Marcio Cabral sustenta os argumentos que defendeu em abril, de que a foto feita no Parque Nacional das Emas não foi forjada. Segundo ele, a imagem foi registrada durante 30 segundos para captar as luzes emitidas pelos cupins e o tamanduá foi capturado com o flash.
“A intenção era fazer a imagem do cupinzeiro. Você não espera que um animal vá passar por ali, mas tem que estar preparado. Com flash manual, você pode congelar o momento que quiser. Dá pra capturar qualquer animal que passe por ali, até uma coruja.”
O fotógrafo disse ao G1 que não tem mais interesse em falar sobre o assunto, mas levantou a suspeita de que a foto enviada pelo denunciante pode ter sido alterada. “Podem ter modificado a posição do bicho, os pêlos e as cores. Não dá pra afirmar, mas pode ter acontecido.”
“Não quero mais mexer nisso. O que acrescento é que a pessoa que fez a denúncia – que teve o trabalho de ir lá no parque, fazer a foto – enviou um arquivo em jpeg. Um formato que pode ser modificado.”
“Quando você participa de qualquer concurso, tem que enviar o arquivo em raw, para saberem que não é uma montagem. Então, pra ganhar tem que ser um raw, mas pra perder pode ser um jpeg?”, questionou.
20 anos de fotografia
Marcio trabalha com fotografia há cerca de 20 anos, sendo 15 profissionalmente. Formado em geografia, ele começou a se envolver com as câmeras no final do curso, durante o trabalho de conclusão.
“Fiz um inventário turístico de Cavalcante, em Goiás, e das cachoeiras e comecei a perceber que era isso o que gostava de fazer”, explicou.
“Comecei a ganhar dinheiro com as fotos e fui fazendo a transição.”
Fotógrafo de paisagem, ele registra ambientes de dia e de noite, debaixo d’água, em cavernas, e, eventualmente, capta animais. “Para fotografar animal não é preciso tanta pós-produção. É ajustar o foco e apertar o botão no momento certo”, explicou.
“Já a foto de paisagem é outra pegada. Cada dia é diferente. Então, tem que esperar os melhores momentos, as nuvens certas, aquele avermelhado do céu.”
As fotos panorâmicas são a especialidade. Em 2016, ele entrou no Guinness World Record com a maior foto panorâmica subaquática do mundo.

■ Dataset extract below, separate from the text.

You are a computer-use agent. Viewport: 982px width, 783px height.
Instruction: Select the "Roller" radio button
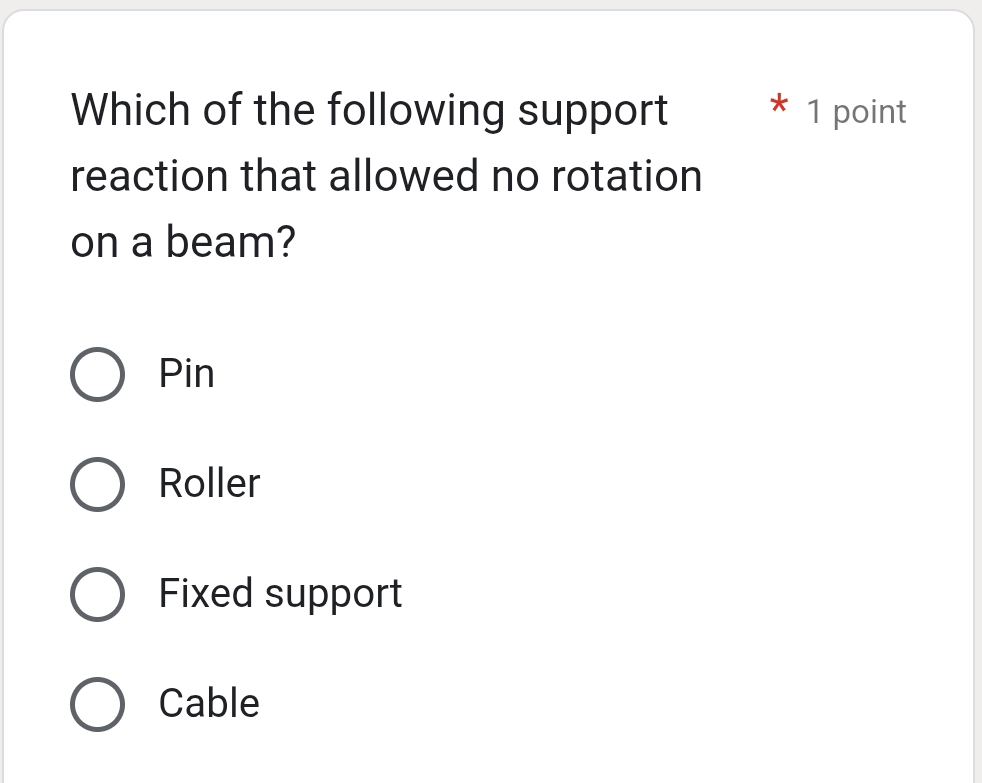(x=97, y=484)
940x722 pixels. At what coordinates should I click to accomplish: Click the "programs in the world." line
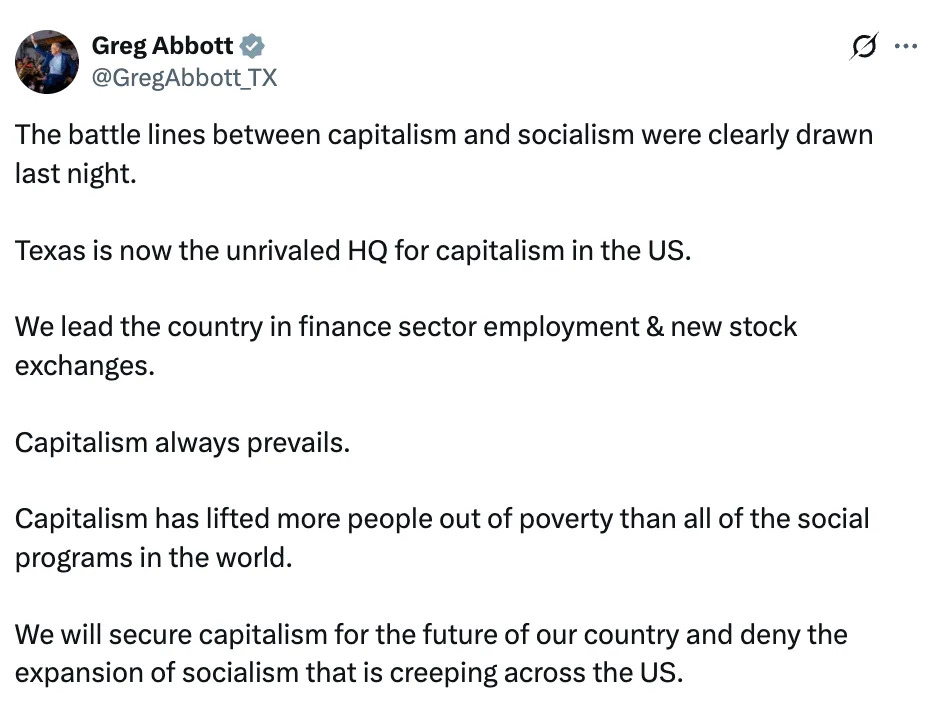pyautogui.click(x=153, y=557)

O registro, no rio Sucuri, em Bonito (MS), tem 495 megapixels, mas deve ficar pequeno em breve.
“Vou pra Bonito de novo, fazer uma foto na Lagoa Misteriosa com mais de 800 megapixels.”
Os anos de experiência lhe renderam, somente em 2018, quatro prêmios internacionais. Em janeiro, uma foto de Marcio tirada na Chapada dos Veadeiros (GO) foi o primeiro lugar na categoria máxima do Internacional Garden Photography of the Year. A imagem, de alta exposição, mostra um campo iluminado de “chuveirinhos” – planta típica do cerrado.